There are few sights more joyous, few things more all-encompassingly buoyant, than watching my son Richie at the beach. This child, who works so hard everyday to “act normal” so he can fit in with his classmates, lets himself relax – and we let him relax – and the result is a display of wonder and elation like no other.
One of the things Autistic people like Richie battle daily is sensory overstimulation. When we eat out, I hear the shrieks of the baby at the next table as annoying; to Richie they are frighteningly shrill. Fluorescent lights are, to the neurotypical (non-Autistic) person, well…lights. But for Richie and others like him, the same lights flicker, distract, and annoy incessantly. The list goes on and on, and I won’t pretend to know them all.
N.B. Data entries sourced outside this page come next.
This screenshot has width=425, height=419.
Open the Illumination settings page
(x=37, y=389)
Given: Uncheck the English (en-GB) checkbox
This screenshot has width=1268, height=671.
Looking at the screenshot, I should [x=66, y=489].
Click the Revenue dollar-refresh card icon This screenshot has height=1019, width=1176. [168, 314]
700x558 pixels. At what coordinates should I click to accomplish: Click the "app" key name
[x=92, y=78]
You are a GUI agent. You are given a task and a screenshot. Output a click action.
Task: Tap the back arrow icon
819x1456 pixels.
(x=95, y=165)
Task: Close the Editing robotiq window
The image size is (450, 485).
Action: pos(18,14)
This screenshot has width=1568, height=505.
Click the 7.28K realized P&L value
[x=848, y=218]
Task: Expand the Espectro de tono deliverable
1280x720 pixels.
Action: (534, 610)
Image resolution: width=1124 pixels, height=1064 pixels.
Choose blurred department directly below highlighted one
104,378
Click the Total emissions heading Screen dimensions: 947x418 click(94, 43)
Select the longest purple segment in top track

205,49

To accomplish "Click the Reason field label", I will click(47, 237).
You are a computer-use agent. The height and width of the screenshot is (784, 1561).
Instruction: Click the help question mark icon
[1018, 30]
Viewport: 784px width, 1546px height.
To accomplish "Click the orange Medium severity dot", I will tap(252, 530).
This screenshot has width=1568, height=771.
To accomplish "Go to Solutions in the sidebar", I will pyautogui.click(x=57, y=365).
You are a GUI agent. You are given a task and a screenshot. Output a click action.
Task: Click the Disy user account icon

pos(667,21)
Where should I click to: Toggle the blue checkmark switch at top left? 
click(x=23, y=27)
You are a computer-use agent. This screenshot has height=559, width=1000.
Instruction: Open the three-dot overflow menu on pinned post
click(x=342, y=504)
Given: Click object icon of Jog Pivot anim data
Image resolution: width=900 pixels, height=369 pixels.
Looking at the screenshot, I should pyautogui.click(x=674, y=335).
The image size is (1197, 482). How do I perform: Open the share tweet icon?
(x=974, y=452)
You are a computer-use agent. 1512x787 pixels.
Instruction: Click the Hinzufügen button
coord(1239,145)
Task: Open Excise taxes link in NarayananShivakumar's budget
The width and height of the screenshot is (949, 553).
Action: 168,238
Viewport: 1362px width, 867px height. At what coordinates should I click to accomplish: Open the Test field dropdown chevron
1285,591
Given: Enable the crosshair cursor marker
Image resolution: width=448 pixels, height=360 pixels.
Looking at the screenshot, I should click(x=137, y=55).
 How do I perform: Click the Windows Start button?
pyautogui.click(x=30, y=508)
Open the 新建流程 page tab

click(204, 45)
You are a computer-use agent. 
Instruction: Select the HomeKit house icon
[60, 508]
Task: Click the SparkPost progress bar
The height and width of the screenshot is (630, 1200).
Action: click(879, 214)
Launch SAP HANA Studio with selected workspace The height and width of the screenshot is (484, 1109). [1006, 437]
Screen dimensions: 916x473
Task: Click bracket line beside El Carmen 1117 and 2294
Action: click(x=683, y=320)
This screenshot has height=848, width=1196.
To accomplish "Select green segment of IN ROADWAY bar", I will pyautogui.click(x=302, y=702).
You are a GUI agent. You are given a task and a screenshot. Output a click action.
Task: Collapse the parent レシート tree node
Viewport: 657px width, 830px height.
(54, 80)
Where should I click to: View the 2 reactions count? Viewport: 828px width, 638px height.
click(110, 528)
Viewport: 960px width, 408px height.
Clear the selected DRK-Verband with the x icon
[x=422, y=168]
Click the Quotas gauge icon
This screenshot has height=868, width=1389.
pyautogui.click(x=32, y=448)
For many Autistic people, one way to cope with these overwhelming feelings and sensations is to engage in self-stimulatory behavior, or stimming. For my Richie, this includes flapping his hands, spinning his body, contracting his muscles, and doing what our family calls “chattering:” releasing a verbal burst of words & sounds. In our everyday life, we discourage these behaviors. If Richie wants to chatter or flap or spin, has to wait until he is at home in his room. We have this rule because we believe it is in Richie’s best interest, both now and as an adult. He has a lot to offer the world, but some people won’t be able to see past the flapping. These behaviors also make him vulnerable to being mocked or bullied by classmates. So the rule exists. Some behaviors (like nose picking and others I’d rather not name) just belong in private.
And my hat is off to him; Richie works hard every day to keep these behaviors under control. So if he comes home after a day of “holding it together” at school and needs to go in his room to flap and spin to decompress, more power to him.
There is something about the beach that brings out his stimming behaviors in spades. And the difference is striking: whereas at home, the stimming seems to be a coping mechanism, at the beach, it seems to be a joy-filled celebration of all the stimulation that in other circumstances would be difficult to process: the pull of the waves, the push of the wind, the suck of the sand, the chill of the water. He takes it all in, and his face is luminous. His eyes twinkle. His smile grows to bursting. If Autism makes life harder for Richie 99% of the time, then this is the 1% to treasure.
So the rule is suspended. Here under the big blue sky, we smile at each other and enjoy Richie enjoying himself. He flaps, he chatters, he jumps, he paces. On and on for hours. And it is beautiful.